* [Written exercise]:
Print the lines of the listing below exactly, starting from the line with "Click the USGS" up to and including the line with "Action: pyautogui.click(x=63, y=116)".

* [Provided records]:
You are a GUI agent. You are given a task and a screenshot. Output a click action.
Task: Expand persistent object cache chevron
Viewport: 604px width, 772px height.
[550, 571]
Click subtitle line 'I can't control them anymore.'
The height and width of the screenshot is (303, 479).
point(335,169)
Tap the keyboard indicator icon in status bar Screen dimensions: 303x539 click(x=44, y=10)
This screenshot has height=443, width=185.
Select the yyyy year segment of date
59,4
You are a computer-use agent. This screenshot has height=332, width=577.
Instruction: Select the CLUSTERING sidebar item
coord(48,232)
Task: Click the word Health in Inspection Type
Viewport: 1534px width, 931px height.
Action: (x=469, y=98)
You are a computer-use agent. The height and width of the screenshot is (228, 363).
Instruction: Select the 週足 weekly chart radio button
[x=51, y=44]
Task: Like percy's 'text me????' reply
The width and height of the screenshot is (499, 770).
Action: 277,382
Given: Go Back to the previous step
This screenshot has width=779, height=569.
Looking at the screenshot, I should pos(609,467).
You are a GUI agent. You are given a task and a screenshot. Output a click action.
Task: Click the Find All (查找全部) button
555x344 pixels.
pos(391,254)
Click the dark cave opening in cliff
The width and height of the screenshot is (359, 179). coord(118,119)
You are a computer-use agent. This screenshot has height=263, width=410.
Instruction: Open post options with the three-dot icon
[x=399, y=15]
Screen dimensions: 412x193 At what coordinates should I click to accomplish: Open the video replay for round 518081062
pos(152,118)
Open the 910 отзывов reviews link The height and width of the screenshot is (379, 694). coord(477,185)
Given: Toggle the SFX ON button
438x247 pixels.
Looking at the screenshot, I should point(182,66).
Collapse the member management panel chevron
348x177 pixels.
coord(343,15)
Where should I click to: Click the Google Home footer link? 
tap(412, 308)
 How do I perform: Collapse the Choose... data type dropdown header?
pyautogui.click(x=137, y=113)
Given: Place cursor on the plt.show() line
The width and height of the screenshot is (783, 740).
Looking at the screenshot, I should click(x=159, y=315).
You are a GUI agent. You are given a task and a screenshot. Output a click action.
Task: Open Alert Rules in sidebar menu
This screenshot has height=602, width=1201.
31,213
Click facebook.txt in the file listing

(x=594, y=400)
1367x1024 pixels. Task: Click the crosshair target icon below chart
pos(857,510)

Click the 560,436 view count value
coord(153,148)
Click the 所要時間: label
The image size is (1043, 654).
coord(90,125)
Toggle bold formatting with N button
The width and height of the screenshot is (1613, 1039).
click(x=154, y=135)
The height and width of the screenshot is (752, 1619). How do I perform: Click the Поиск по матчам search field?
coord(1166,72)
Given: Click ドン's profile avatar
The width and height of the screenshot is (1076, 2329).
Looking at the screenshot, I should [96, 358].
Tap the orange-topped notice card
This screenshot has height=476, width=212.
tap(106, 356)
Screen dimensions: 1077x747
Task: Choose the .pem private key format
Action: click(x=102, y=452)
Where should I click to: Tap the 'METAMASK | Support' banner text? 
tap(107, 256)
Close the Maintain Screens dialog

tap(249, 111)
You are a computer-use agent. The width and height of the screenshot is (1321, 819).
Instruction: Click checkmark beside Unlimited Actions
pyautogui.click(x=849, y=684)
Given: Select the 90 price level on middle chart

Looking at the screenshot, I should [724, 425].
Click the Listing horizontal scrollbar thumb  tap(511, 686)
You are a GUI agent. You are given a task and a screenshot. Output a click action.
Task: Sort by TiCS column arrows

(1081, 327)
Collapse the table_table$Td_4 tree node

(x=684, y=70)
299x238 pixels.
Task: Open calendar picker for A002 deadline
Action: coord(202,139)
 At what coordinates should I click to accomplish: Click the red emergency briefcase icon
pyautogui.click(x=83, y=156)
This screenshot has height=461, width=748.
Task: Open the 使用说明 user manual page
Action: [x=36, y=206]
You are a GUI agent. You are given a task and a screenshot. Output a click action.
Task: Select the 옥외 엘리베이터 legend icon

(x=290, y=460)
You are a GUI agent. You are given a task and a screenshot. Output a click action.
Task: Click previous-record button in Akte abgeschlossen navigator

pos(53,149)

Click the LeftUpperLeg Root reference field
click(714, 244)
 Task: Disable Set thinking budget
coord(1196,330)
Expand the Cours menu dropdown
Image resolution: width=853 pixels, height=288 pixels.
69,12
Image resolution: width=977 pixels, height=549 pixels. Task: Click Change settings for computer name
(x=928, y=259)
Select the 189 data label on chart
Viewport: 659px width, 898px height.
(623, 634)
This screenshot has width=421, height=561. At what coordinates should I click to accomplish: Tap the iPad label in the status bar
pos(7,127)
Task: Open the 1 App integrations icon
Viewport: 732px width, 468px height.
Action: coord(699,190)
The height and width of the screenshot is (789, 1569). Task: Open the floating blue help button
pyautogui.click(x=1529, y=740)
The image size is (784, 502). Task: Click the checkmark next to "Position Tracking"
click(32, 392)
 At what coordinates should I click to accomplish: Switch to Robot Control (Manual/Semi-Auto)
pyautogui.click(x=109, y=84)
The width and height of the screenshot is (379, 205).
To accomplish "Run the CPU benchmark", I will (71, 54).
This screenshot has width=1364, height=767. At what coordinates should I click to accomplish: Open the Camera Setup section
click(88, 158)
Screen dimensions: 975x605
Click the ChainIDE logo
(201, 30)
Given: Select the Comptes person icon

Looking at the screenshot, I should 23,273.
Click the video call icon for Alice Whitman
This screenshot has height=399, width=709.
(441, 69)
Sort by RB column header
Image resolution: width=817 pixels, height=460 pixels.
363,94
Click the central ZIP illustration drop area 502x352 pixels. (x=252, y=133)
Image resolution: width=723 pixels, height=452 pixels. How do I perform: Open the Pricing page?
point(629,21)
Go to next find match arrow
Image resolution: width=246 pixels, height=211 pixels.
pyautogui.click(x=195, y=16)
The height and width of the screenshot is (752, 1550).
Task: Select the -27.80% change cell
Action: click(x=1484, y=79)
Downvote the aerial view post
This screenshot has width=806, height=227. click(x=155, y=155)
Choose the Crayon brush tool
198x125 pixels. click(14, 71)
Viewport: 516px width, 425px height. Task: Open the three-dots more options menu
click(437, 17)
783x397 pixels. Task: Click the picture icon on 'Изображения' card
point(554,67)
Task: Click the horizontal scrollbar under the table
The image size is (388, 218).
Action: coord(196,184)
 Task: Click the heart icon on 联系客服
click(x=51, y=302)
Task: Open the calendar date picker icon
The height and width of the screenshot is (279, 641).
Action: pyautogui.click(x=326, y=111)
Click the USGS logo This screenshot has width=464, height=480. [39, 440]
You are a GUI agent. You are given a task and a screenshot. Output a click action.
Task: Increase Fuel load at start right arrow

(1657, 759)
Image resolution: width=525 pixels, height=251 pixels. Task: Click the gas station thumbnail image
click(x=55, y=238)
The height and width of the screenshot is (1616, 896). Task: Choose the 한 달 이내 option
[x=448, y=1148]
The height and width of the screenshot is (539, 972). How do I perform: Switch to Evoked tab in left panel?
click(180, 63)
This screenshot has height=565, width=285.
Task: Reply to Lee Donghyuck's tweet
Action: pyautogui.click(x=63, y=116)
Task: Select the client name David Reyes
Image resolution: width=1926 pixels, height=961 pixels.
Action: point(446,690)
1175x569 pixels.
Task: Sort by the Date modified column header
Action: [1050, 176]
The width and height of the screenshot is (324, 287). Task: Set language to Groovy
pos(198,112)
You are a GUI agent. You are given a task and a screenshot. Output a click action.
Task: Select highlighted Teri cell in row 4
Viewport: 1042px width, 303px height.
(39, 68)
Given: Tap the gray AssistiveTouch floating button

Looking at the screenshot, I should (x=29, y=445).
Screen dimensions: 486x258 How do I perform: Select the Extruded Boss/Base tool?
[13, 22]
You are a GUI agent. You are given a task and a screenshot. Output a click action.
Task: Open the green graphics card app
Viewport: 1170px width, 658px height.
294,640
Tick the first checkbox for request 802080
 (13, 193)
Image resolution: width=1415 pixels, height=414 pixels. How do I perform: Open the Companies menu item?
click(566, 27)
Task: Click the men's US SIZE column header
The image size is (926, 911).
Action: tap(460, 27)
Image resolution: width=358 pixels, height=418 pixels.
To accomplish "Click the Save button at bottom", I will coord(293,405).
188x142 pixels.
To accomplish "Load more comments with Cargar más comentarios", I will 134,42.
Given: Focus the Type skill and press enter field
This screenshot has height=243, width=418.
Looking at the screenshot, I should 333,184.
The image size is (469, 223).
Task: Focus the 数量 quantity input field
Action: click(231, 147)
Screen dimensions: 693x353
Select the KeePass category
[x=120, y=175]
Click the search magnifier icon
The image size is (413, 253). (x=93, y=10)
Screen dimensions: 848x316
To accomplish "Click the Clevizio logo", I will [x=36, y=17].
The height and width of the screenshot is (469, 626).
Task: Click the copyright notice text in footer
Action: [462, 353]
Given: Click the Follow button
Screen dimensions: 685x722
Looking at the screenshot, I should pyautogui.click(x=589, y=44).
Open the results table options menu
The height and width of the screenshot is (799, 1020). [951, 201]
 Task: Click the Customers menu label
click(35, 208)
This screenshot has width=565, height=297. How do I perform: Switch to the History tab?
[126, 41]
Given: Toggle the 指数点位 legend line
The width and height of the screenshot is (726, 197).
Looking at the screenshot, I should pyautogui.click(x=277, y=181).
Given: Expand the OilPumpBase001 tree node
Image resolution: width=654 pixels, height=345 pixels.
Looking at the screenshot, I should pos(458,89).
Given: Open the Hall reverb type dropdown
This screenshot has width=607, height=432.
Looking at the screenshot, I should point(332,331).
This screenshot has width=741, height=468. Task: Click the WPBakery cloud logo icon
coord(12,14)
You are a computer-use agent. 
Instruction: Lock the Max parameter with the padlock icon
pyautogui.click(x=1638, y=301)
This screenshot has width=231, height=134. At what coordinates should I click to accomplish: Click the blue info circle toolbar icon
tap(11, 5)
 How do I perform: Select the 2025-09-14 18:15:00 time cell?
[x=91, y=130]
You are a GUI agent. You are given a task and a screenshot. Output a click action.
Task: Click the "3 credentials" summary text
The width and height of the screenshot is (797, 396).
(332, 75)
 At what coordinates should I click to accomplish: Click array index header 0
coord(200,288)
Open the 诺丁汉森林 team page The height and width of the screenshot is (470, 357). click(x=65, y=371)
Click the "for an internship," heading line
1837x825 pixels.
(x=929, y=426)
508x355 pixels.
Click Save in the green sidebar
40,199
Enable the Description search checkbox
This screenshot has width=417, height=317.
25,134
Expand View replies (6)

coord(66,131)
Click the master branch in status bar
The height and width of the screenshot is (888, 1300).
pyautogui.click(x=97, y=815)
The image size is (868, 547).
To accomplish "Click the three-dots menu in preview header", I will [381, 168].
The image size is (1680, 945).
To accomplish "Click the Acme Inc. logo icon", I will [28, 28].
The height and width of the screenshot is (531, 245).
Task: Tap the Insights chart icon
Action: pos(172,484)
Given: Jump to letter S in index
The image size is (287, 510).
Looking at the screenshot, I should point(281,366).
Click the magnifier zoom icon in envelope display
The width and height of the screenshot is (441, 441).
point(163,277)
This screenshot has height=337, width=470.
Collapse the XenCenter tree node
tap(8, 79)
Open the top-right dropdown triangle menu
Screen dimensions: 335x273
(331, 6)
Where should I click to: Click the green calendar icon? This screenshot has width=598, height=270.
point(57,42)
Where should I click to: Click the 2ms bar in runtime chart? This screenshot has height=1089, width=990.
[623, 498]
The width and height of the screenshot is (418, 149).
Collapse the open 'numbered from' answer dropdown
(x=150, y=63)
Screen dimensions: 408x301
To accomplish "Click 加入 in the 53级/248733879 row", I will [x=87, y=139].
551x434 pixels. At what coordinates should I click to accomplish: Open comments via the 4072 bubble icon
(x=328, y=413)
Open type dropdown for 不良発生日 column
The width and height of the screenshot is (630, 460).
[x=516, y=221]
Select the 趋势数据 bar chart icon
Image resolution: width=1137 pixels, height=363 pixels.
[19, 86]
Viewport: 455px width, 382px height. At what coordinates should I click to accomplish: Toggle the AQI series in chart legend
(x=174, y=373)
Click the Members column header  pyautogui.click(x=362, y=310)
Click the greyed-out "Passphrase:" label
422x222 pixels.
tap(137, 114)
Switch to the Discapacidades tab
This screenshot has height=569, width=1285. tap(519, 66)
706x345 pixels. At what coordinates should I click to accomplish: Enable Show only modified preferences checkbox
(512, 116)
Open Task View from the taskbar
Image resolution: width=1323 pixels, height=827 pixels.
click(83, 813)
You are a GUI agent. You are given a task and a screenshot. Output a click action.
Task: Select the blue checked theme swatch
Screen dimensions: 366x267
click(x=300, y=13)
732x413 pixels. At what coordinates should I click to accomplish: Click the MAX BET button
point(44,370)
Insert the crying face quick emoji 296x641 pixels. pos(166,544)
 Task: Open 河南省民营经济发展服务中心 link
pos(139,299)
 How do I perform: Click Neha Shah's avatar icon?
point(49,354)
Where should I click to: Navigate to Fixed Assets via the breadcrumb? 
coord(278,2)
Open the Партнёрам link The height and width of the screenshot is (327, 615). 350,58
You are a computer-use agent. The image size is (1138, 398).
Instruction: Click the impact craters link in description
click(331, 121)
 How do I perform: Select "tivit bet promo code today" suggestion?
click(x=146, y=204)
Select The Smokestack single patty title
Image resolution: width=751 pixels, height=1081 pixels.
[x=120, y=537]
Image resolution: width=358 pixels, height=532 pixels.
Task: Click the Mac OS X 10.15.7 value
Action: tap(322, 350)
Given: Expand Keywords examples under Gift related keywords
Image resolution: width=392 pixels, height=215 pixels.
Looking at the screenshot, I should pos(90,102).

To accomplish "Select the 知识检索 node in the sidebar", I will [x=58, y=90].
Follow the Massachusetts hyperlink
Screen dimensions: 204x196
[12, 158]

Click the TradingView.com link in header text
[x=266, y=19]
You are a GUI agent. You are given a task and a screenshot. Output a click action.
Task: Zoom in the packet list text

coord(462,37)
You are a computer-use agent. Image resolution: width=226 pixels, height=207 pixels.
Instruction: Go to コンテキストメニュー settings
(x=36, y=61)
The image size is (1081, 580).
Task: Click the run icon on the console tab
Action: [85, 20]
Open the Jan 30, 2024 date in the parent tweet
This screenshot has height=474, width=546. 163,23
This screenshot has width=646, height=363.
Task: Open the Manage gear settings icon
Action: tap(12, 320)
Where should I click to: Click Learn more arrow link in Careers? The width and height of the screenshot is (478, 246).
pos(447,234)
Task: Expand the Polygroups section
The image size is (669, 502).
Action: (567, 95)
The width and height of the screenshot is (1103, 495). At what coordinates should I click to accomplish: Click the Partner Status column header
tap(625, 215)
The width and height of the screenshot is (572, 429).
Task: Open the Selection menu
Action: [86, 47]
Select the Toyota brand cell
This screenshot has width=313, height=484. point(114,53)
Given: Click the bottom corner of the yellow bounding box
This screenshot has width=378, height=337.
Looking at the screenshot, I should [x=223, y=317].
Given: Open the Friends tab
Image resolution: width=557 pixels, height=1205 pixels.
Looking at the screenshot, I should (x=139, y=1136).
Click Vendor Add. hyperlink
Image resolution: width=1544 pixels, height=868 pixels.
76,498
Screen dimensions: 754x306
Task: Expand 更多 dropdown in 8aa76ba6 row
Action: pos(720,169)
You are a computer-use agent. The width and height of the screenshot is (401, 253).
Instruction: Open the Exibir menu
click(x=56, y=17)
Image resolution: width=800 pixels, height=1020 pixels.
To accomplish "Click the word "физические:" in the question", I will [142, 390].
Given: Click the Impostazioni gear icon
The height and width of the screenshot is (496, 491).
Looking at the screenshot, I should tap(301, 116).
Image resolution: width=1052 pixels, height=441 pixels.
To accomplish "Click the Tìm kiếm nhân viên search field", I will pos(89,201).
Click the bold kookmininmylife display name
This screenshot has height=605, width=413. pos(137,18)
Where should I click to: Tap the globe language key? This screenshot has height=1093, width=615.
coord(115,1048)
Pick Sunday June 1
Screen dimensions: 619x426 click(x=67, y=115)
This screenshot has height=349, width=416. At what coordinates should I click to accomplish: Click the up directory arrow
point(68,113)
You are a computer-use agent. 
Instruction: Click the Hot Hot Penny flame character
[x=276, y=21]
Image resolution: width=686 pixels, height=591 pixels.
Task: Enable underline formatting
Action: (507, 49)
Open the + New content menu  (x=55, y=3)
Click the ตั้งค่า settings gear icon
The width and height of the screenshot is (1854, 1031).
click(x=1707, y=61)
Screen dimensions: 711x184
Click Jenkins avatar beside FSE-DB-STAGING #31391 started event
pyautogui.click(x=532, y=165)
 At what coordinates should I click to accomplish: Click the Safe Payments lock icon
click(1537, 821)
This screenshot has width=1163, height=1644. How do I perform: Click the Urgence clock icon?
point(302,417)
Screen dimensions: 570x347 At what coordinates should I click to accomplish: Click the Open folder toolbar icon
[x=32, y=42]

* [Final result]:
Click the USGS logo This screenshot has width=464, height=480. [39, 440]
You are a GUI agent. You are given a task and a screenshot. Output a click action.
Task: Increase Fuel load at start right arrow

(1657, 759)
Image resolution: width=525 pixels, height=251 pixels. Task: Click the gas station thumbnail image
click(x=55, y=238)
The height and width of the screenshot is (1616, 896). Task: Choose the 한 달 이내 option
[x=448, y=1148]
The height and width of the screenshot is (539, 972). How do I perform: Switch to Evoked tab in left panel?
click(180, 63)
This screenshot has height=565, width=285.
Task: Reply to Lee Donghyuck's tweet
Action: pyautogui.click(x=63, y=116)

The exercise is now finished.